Goldman Sachs fails the ethics challenge

The Senate held a ten-hour hearing yesterday on Goldman Sachs’s role in the financial crisis. The question for the committee was whether new laws were needed to reform the financial system; the question for me was whether Goldman Sachs—America’s most prestigious investment bank—was serious about ethics.

The hearing was long, the members were irritable, the subject was complicated, and the Goldman Sachs executives were evasive when asked such tough questions as whether they had any obligation to act in the best interest of their clients. But two exchanges tell us unequivocally about ethics at Goldman Sachs. First, Chairman Carl Levin (D-MI) and Goldman Sachs Chief Financial Officer David Viniar.

LEVIN: And when you heard that your employees, in these e-mails, when looking at these deals said, God, what a shitty deal, God what a piece of crap — when you hear your own employees or read about those in the e-mails, do you feel anything?

VINIAR: I think that’s very unfortunate to have on e-mail. [Laughter and groaning from the audience]

LEVIN: On an e-mail?

VINIAR: Please don’t take that the wrong way. I think it’s very unfortunate for anyone to have said that in any form.

LEVIN: How about to believe that and sell them?

VINIAR: I think that’s unfortunate as well.

LEVIN: That’s what you should have started with.

VINIAR: You’re correct. It is.

Levin later questioned CEO Lloyd Blankfein.

LEVIN ”You’re out there looking around for buyers of stuff, whether it’s junk or not junk, where you are betting against what you’re selling. You’re not troubled by that?”

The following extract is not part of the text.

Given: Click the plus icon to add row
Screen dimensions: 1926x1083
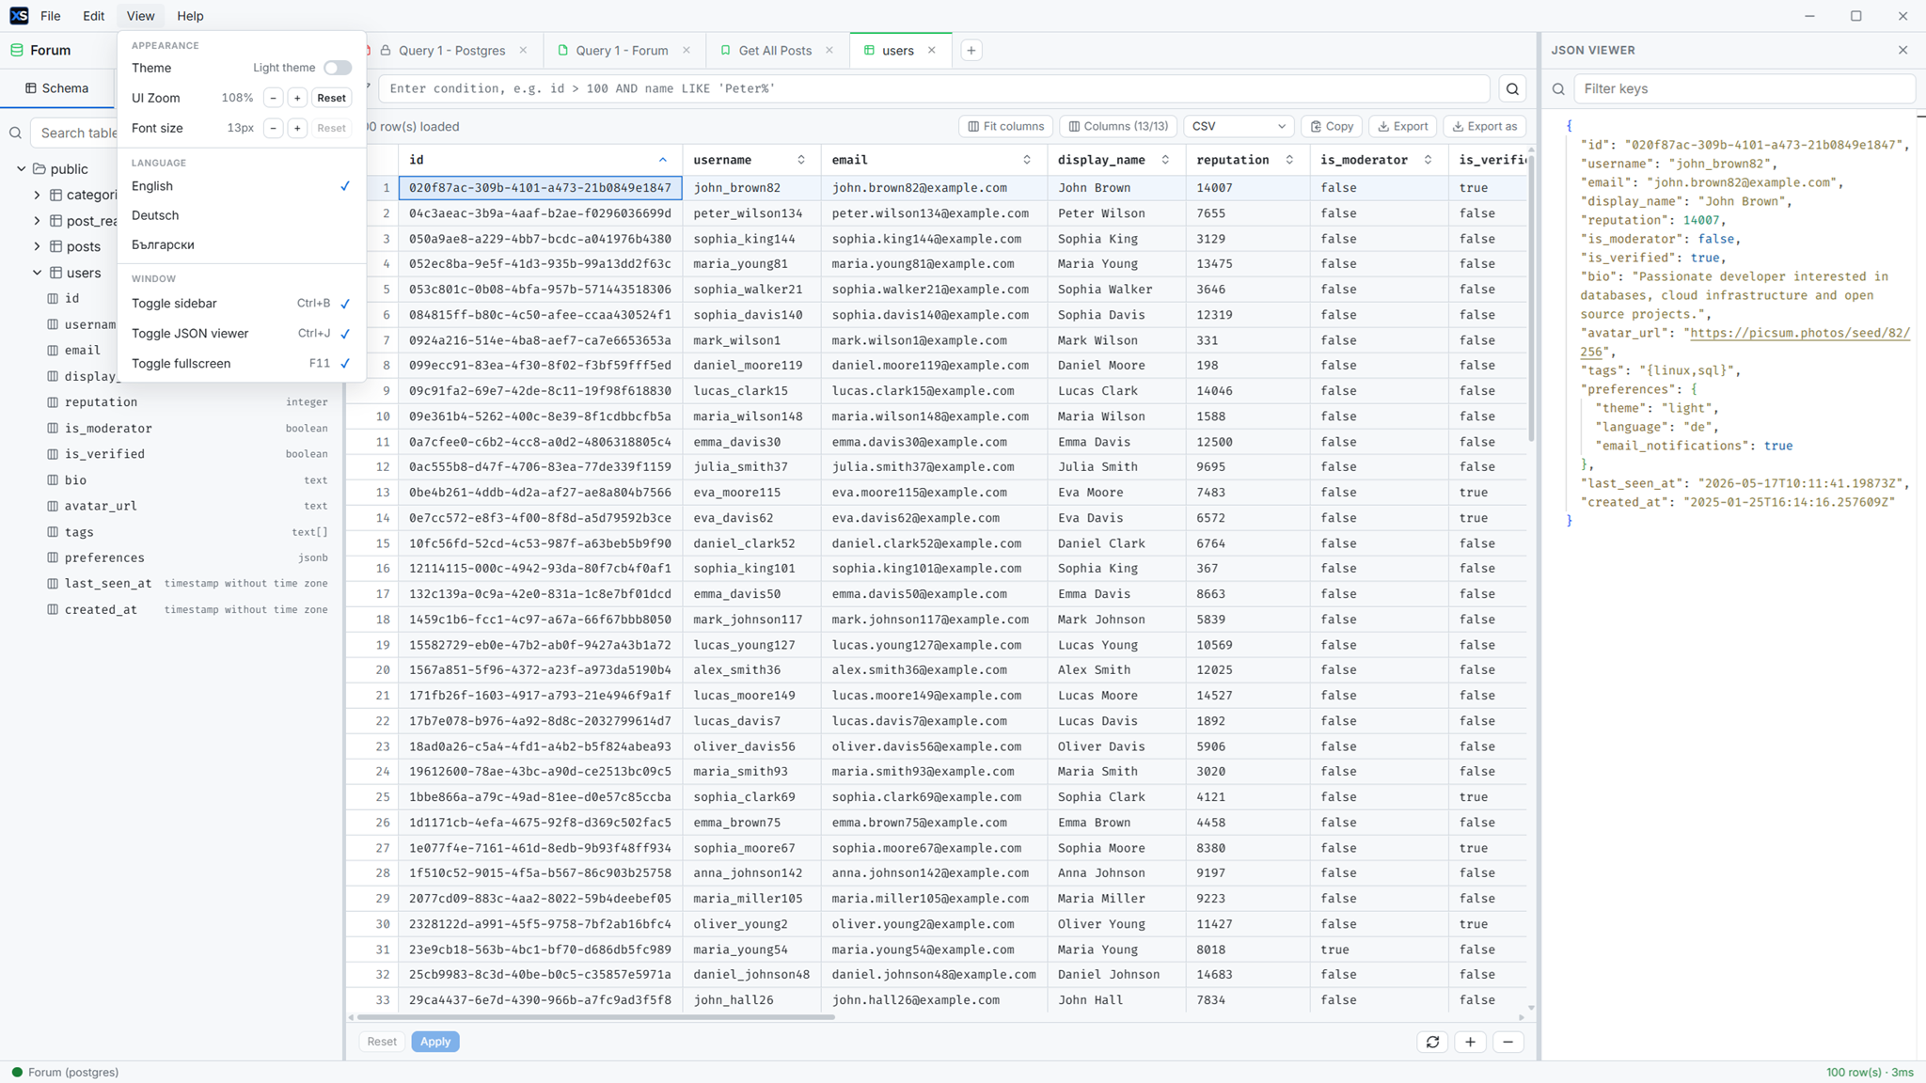Looking at the screenshot, I should pyautogui.click(x=1470, y=1042).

BLANKFEIN: ”I’m not troubled by the fact that we market-make as principal … and that when somebody sells, they sell to us, or when they buy, they buy from us.

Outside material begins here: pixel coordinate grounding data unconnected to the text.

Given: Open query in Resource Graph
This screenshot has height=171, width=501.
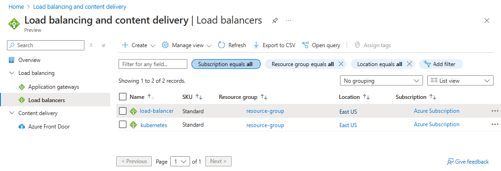Looking at the screenshot, I should (x=321, y=45).
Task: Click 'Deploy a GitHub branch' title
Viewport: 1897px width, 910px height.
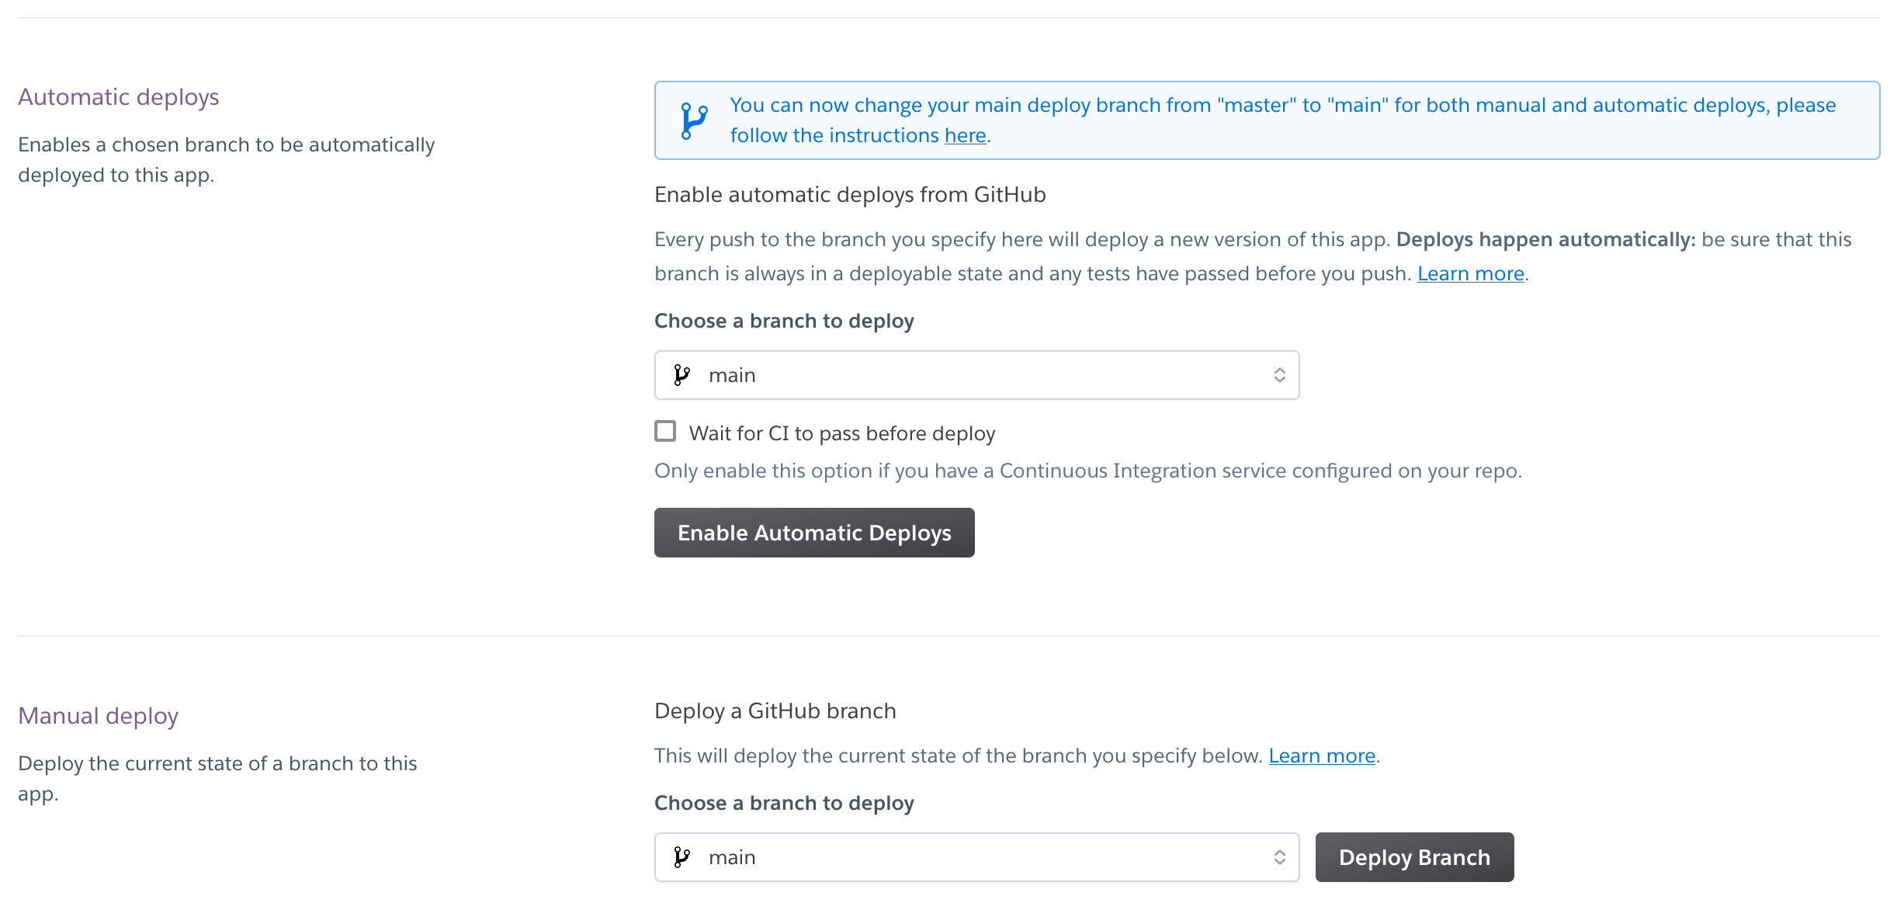Action: [x=775, y=710]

LEVIN:”Do you think they know that you think something is a piece of crap when you sell it to them and then bet against it, do you think they know that?”

BLANKFEIN: “I want to make one thing clear… the act of selling something is what gives the opposite position of what the client has. If the client asks us for a bid, and we buy it from them, the next minute we own it and they don’t… we can cover that risk, but the nature of the principal business in market making is that we are the other side of what our clients want to do.”

If there’s ethics at Goldman Sachs you couldn’t prove it by yesterday’s hearing. I’m guessing there just isn’t any.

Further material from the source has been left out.